Every major event in history spawns its own set of words and phrases that become indelibly attached. The Vietnam War for example gave us ‘carpet bombing’, ‘napalm’, ‘agent orange’ and the ‘Viet Cong’, to name just a few. They are often emotive words or phrases that forever define the period and are archived for generations to come. Likewise the current pandemic has thrown up a lexicon of everyday words that dominate media and daily conversation.
2020 will certainly be remembered for a global virus that shook the world but also for an upheaval in American politics that could have ramifications for decades to come. Combine the two and you discover a bizarre and at times troubling world of catch phrases, hidden meaning and political jive talk. Here then is a brief ‘lexicon of lunacy’, perhaps best read if you have black hair dye running down the side of your face (metaphorically speaking that is).
Super Spreader: A person who spreads Coronavirus throughout the community, often as a failure to observe simple social distancing and masking up. In Trump’s case, the amount of butter and maple syrup he smothers on his hotcakes in the morning adding to his increasing obesity.
Super Spreader Event: A gathering where people fail to observe normal COVID prevention protocols like any get-together of the extended Trump family. Donald Trump Jnr has just tested positive and we have to ask – who will be next?
Fake News: Originally favoured by Trump to describe any adverse print or electronic media, it’s now a convenient way to dismiss anything you disagree with including the patently obvious.
Make America Rake Again: The consequence of advertising a press conference at the ‘Four Seasons’, only to reveal it’s actually a garden centre and not a five star hotel. Even worse when the garden centre is situated between an adult bookshop and a crematorium. It’s enough to make Rudy Guiliani cry tears of black hair dye.
Constitutional Rights: The right not to wear a mask during a pandemic and challenge anybody who insists you do with an automatic weapon.

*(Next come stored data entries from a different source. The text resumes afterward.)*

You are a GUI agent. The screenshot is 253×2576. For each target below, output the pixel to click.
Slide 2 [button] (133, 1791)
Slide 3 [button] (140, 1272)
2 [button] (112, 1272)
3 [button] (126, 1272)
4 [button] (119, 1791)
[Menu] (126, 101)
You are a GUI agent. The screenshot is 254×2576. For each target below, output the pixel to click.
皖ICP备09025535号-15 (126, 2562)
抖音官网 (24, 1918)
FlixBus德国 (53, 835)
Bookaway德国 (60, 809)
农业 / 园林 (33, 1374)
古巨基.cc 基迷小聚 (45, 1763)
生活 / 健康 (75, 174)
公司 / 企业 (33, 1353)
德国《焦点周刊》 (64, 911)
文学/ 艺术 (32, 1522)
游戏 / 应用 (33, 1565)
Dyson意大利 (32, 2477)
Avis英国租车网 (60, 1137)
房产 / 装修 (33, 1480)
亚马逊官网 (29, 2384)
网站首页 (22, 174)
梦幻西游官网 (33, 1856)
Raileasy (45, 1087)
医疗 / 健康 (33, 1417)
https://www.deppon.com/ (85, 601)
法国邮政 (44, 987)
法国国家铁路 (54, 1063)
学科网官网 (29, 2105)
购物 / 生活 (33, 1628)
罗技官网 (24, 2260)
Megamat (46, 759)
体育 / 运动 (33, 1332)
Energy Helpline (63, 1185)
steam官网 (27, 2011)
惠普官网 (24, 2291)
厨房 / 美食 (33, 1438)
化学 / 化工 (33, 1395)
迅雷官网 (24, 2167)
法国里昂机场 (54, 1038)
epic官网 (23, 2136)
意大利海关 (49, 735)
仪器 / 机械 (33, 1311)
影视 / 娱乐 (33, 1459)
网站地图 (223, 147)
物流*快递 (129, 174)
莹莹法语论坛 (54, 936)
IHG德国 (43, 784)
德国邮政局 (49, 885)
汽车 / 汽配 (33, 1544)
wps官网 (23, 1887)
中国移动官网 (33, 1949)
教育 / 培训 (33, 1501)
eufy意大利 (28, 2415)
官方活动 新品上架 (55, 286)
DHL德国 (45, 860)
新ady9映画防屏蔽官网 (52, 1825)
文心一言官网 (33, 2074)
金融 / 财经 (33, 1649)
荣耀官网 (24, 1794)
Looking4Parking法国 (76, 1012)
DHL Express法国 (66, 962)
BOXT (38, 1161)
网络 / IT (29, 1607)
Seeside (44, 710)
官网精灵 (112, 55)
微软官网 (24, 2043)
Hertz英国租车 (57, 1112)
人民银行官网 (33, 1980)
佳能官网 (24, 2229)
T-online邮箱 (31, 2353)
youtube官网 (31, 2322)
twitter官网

“Covid, Covid, Covid!”: An exclamation often made by psychopaths and narcissists when they realise the pandemic is diverting attention from themselves.
“Stand back and stand by”: The war cry of the white supremacist Proud Boys but also an etiquette to be observed when you have just ordered in a Maccas or KFC.

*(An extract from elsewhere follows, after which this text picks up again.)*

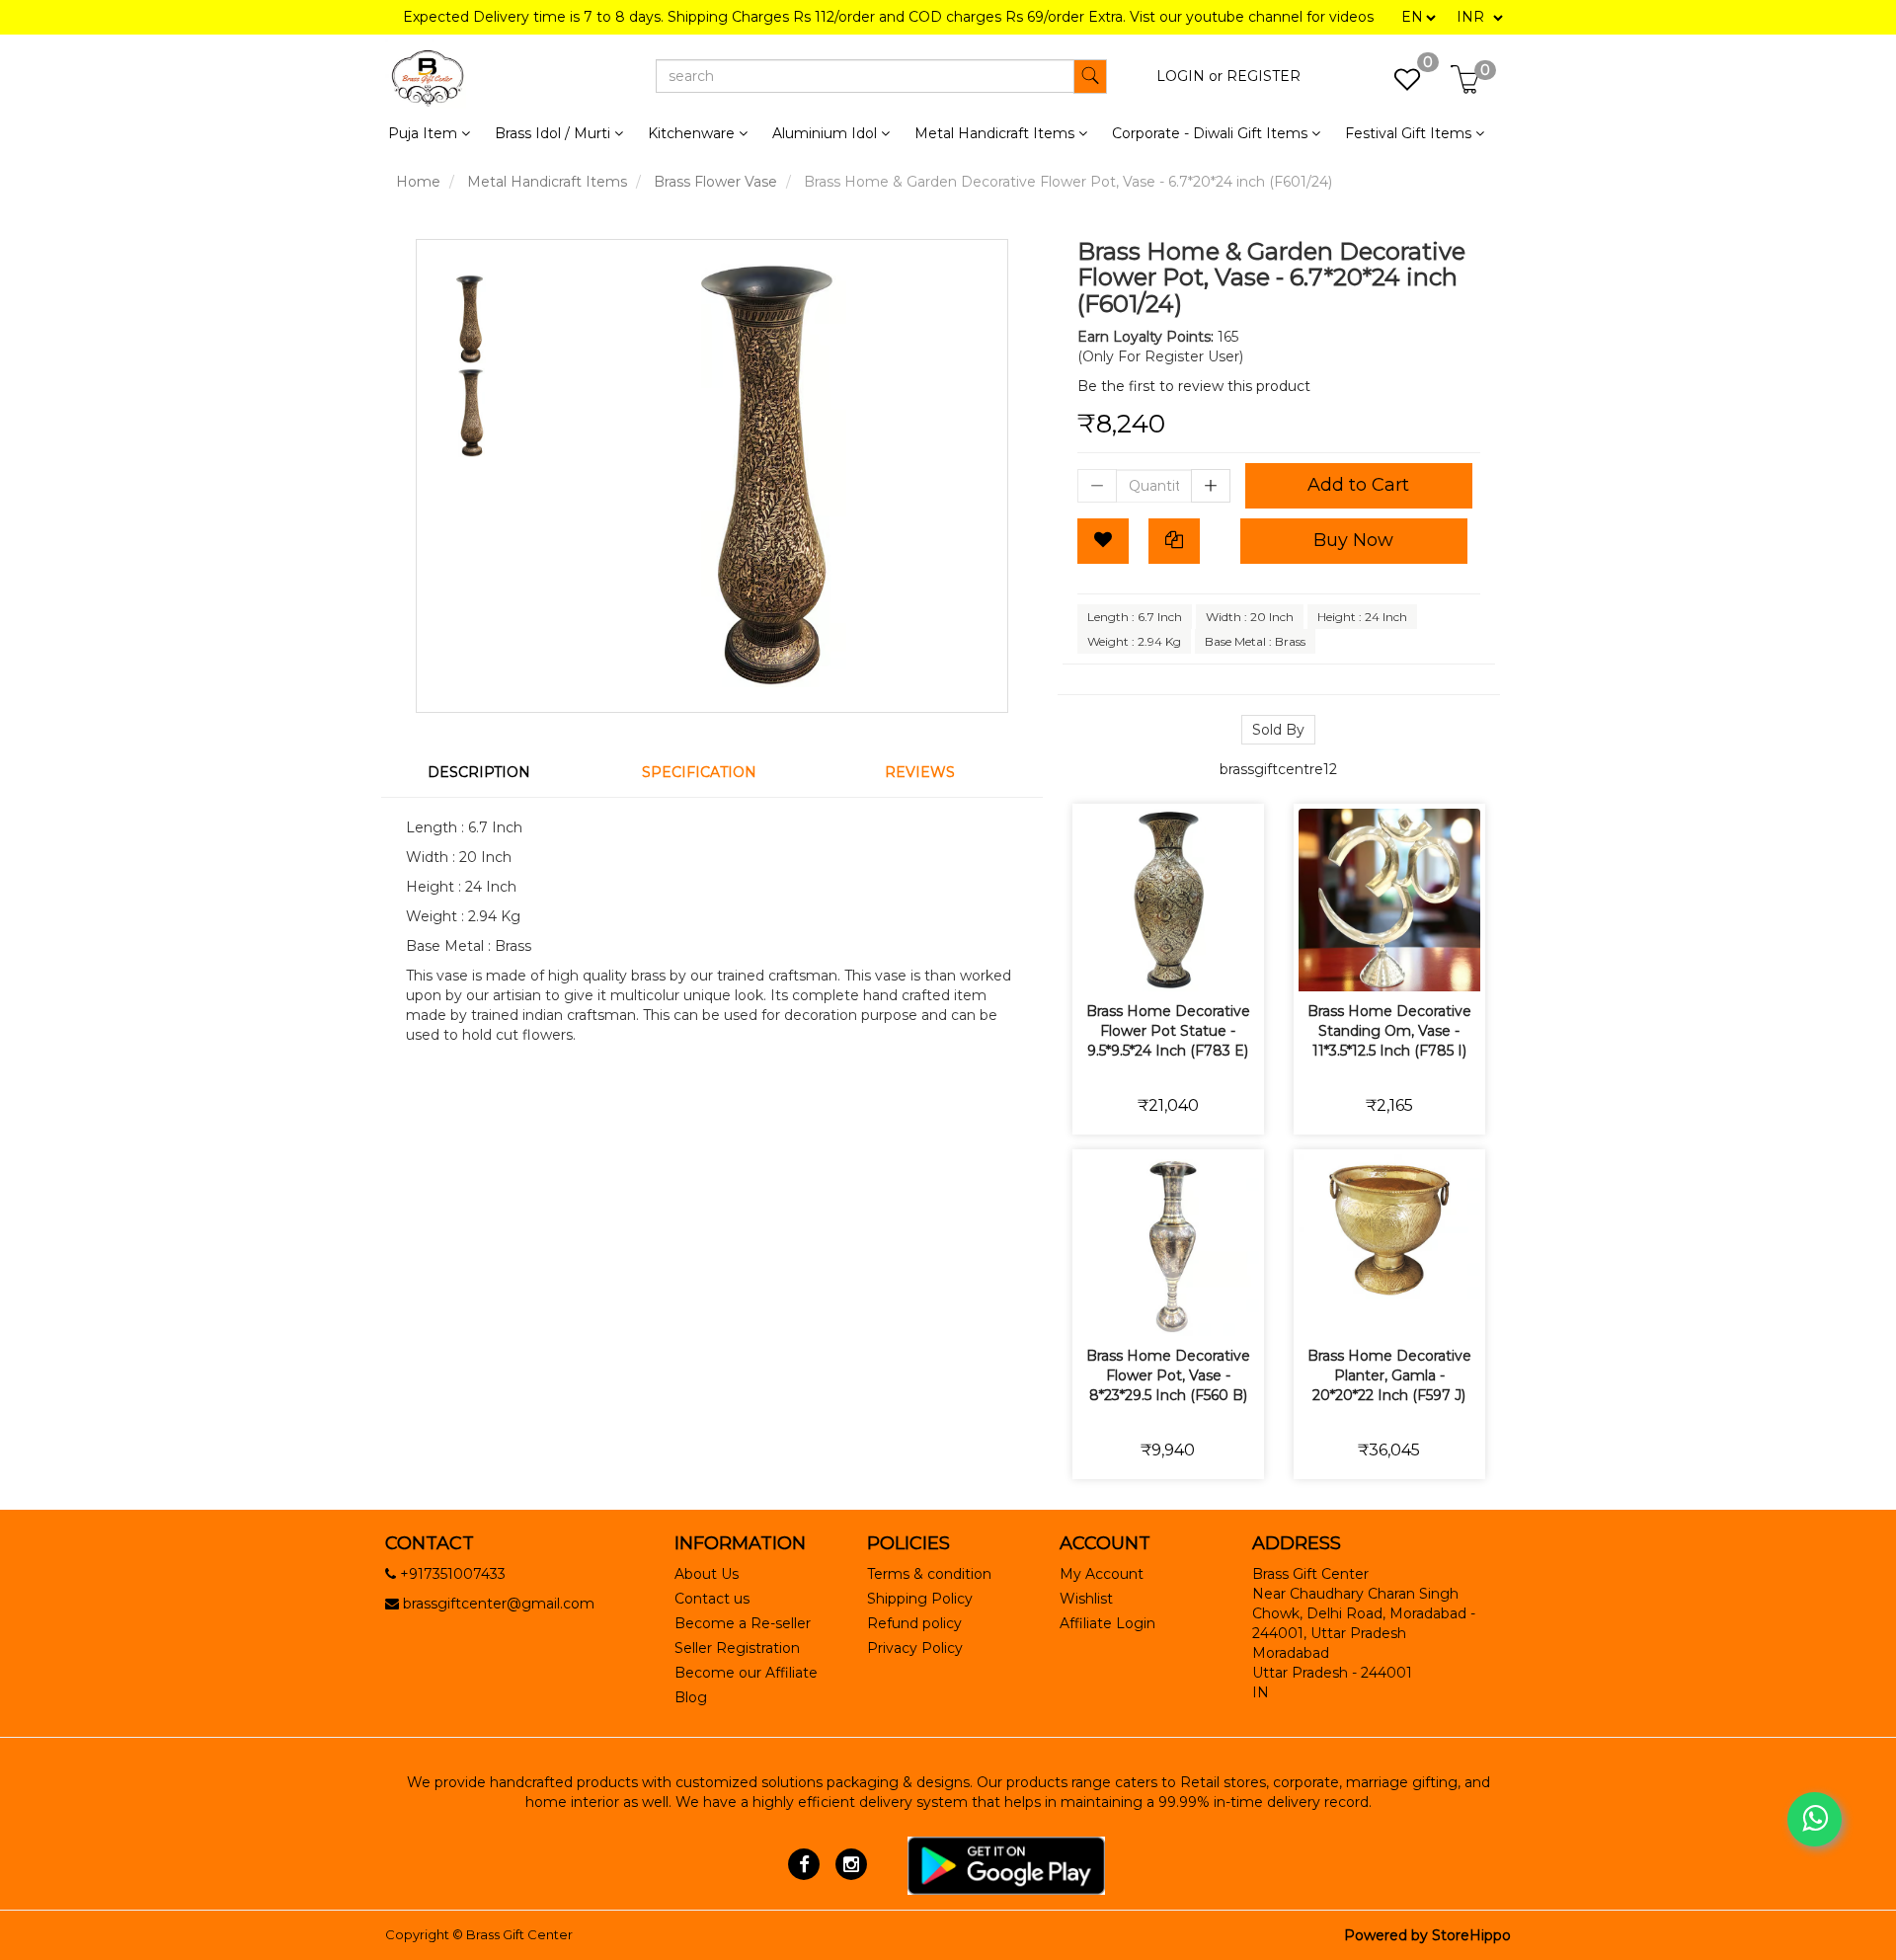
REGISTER (1263, 76)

“Pole Watchers”: Whoops they really meant “poll watchers” but that’s the kind of spelling mistake that happens when Rudy Guiliani is directing your legal team in challenging the election result. Then again, who could be bothered scrutineering votes when the real action is at the local strip club.
“Fired like a dog”, “Dumped like a dog” and “Dropped like a dog”: All phrases used by Trump to describe his endless purging of staff and government officials. Ironically he is one of the few Presidents not to have an actual dog in the White House – at least not since Steve Bannon was sacked. Woof, woof!

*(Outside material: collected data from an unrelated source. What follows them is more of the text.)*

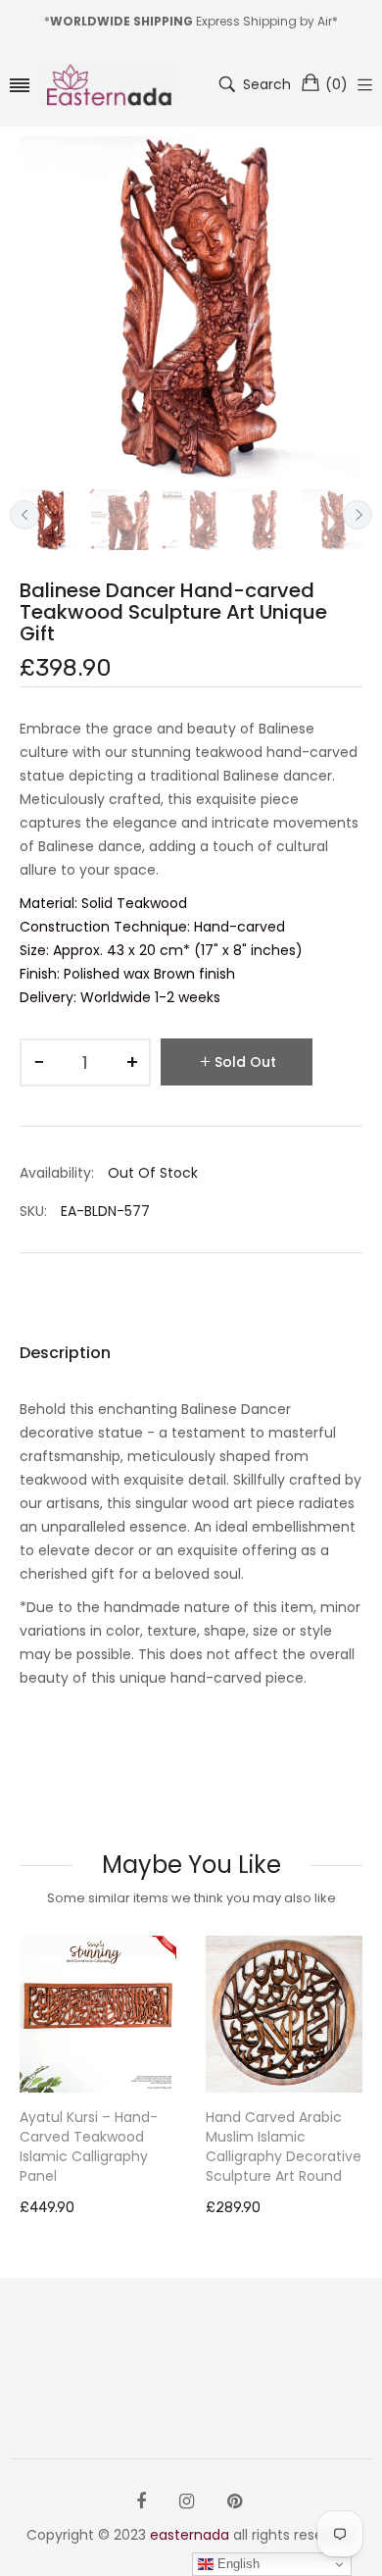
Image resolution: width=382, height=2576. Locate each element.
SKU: (33, 1211)
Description (65, 1352)
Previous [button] (24, 515)
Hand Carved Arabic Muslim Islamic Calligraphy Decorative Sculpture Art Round (283, 2146)
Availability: (57, 1173)
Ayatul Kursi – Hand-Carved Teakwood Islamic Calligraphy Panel (89, 2146)
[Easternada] (109, 85)
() (336, 84)
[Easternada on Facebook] (141, 2501)
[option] (50, 519)
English (237, 2563)
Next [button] (357, 515)
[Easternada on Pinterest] (234, 2501)
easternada (189, 2535)
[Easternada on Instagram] (186, 2501)
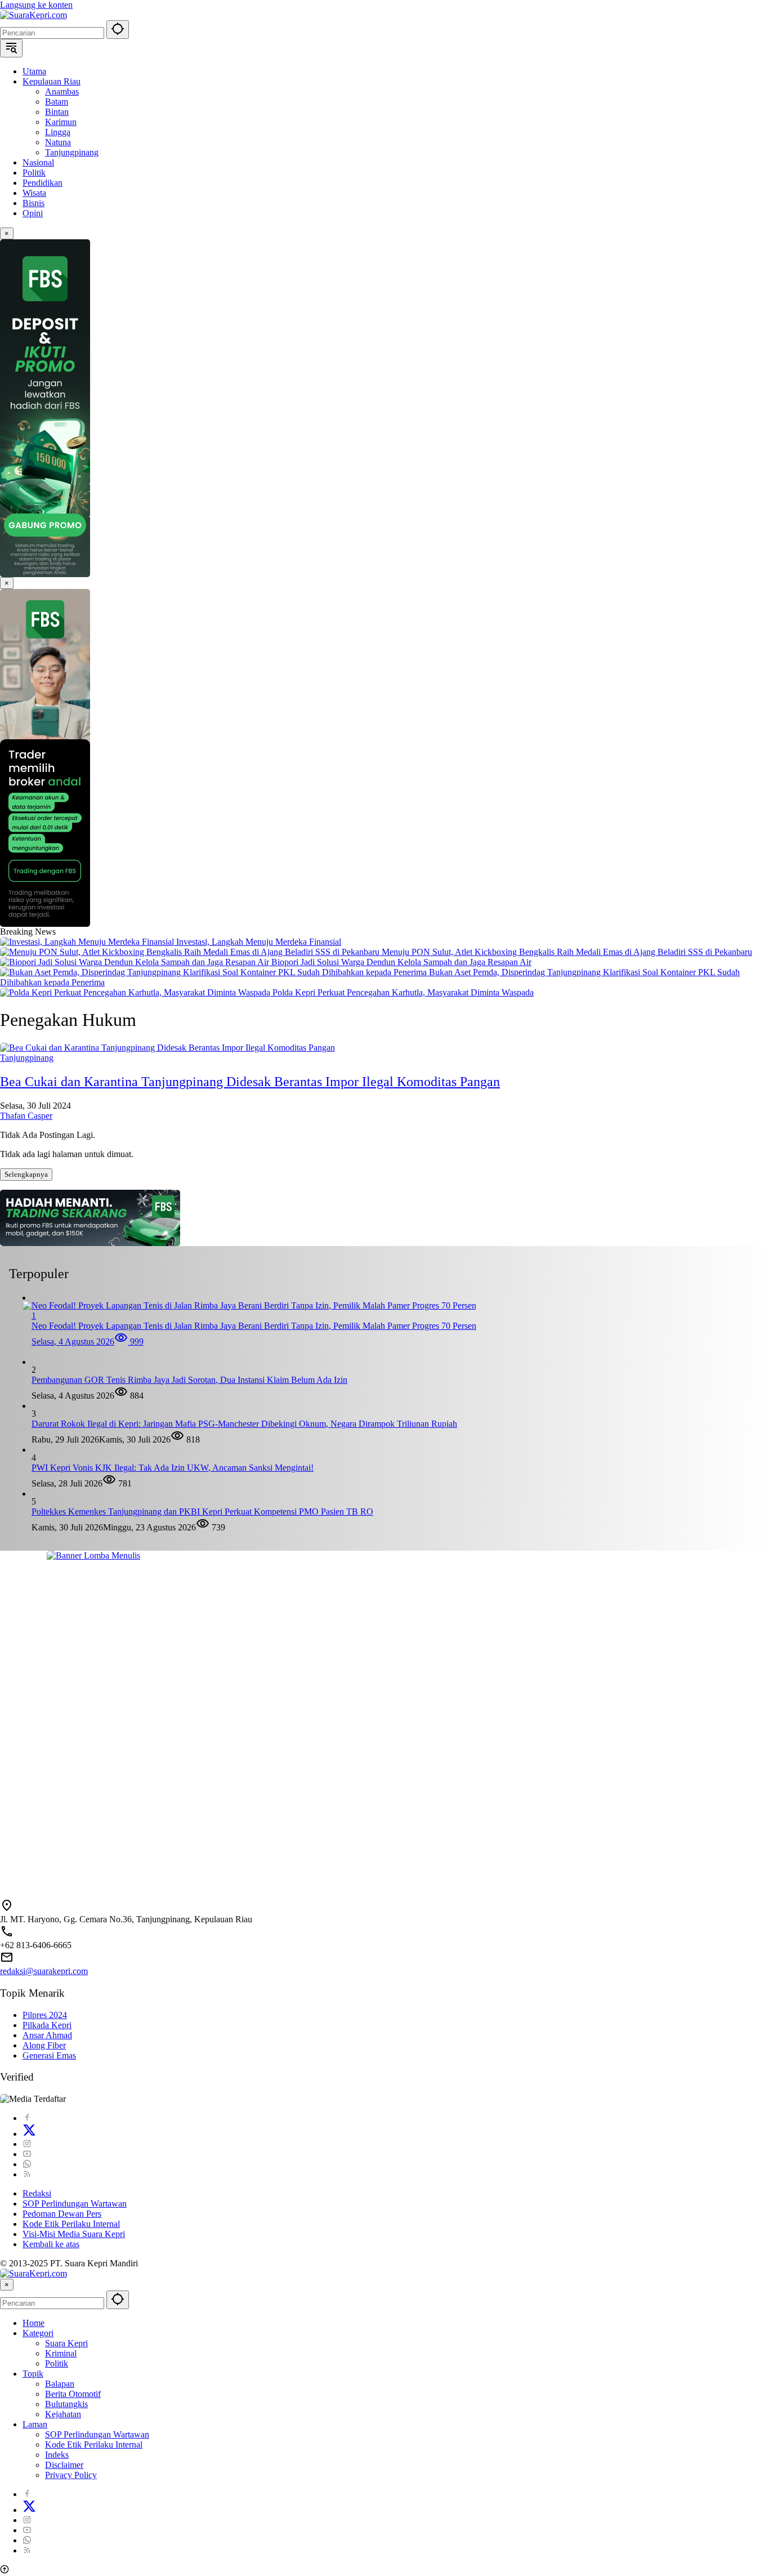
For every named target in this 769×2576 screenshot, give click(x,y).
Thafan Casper (26, 1115)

“Standing Up For What’s Right” – The recently adopted new slogan of Fox News. It should of course read “Standing Up For What’s Far Right And Just Plains Bonkers” although its many viewers might fail to get the joke.
And finally the Collins Dictionary has chosen ‘Lockdown’ as its word of the year for 2020. A poor choice as it’s a word many of us never want to hear again, a bit like ‘Selfie’ which the Oxford Dictionary nominated in 2013. Trump and COVID have become irrevocably linked in 2020, for nearly all the wrong reasons and the word of the year should surely encapsulate the two.
The acronym ‘MAGA’ has been everywhere. Even our own Pete Evans has adopted it and a recent pro Trump demonstration in Sydney gave it prominence. It lends itself to all kinds of variations that relate to Trump’s handling of the COVID crisis, like “Massacre All Geriatric Americans”, “Manipulate All Gullible Americans” and “Most Arrogant Gasbag Anywhere”. Sad to say it’s the real word of the year for 2020 and might take a long, long time to go away.